Problem description: Below are the records; restate all of them exactly.

═══ Supplied records ═══

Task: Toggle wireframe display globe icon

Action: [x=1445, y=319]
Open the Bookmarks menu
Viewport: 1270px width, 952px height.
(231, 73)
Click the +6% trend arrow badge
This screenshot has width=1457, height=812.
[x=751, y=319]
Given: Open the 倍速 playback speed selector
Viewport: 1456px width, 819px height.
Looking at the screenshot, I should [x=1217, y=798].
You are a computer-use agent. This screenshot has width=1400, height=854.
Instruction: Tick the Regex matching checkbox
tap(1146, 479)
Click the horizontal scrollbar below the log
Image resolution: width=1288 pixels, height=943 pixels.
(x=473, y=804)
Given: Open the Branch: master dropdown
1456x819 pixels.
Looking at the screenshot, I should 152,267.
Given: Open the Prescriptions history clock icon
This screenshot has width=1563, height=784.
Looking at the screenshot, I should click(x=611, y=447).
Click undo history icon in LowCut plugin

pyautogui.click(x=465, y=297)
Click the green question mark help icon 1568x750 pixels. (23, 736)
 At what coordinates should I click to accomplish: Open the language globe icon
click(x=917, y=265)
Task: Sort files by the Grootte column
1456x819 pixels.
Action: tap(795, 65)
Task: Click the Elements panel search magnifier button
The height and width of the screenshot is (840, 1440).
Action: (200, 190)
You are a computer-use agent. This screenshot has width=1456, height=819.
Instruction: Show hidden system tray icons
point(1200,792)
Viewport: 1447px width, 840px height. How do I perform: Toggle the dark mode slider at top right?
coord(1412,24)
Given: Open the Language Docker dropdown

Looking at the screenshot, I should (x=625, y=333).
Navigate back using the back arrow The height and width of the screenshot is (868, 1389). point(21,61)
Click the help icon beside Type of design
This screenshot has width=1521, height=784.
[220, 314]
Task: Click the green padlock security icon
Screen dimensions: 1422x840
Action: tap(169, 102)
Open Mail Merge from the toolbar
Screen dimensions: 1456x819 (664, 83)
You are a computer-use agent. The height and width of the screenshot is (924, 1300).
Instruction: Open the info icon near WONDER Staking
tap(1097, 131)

═══

Task output:
Task: Toggle wireframe display globe icon

Action: [x=1445, y=319]
Open the Bookmarks menu
Viewport: 1270px width, 952px height.
(231, 73)
Click the +6% trend arrow badge
This screenshot has width=1457, height=812.
[x=751, y=319]
Given: Open the 倍速 playback speed selector
Viewport: 1456px width, 819px height.
Looking at the screenshot, I should [x=1217, y=798].
You are a computer-use agent. This screenshot has width=1400, height=854.
Instruction: Tick the Regex matching checkbox
tap(1146, 479)
Click the horizontal scrollbar below the log
Image resolution: width=1288 pixels, height=943 pixels.
(x=473, y=804)
Given: Open the Branch: master dropdown
1456x819 pixels.
Looking at the screenshot, I should 152,267.
Given: Open the Prescriptions history clock icon
This screenshot has width=1563, height=784.
Looking at the screenshot, I should click(x=611, y=447).
Click undo history icon in LowCut plugin

pyautogui.click(x=465, y=297)
Click the green question mark help icon 1568x750 pixels. (23, 736)
 At what coordinates should I click to accomplish: Open the language globe icon
click(x=917, y=265)
Task: Sort files by the Grootte column
1456x819 pixels.
Action: tap(795, 65)
Task: Click the Elements panel search magnifier button
The height and width of the screenshot is (840, 1440).
Action: (200, 190)
You are a computer-use agent. This screenshot has width=1456, height=819.
Instruction: Show hidden system tray icons
point(1200,792)
Viewport: 1447px width, 840px height. How do I perform: Toggle the dark mode slider at top right?
coord(1412,24)
Given: Open the Language Docker dropdown

Looking at the screenshot, I should (x=625, y=333).
Navigate back using the back arrow The height and width of the screenshot is (868, 1389). point(21,61)
Click the help icon beside Type of design
This screenshot has width=1521, height=784.
[220, 314]
Task: Click the green padlock security icon
Screen dimensions: 1422x840
Action: tap(169, 102)
Open Mail Merge from the toolbar
Screen dimensions: 1456x819 (664, 83)
You are a computer-use agent. The height and width of the screenshot is (924, 1300).
Instruction: Open the info icon near WONDER Staking
tap(1097, 131)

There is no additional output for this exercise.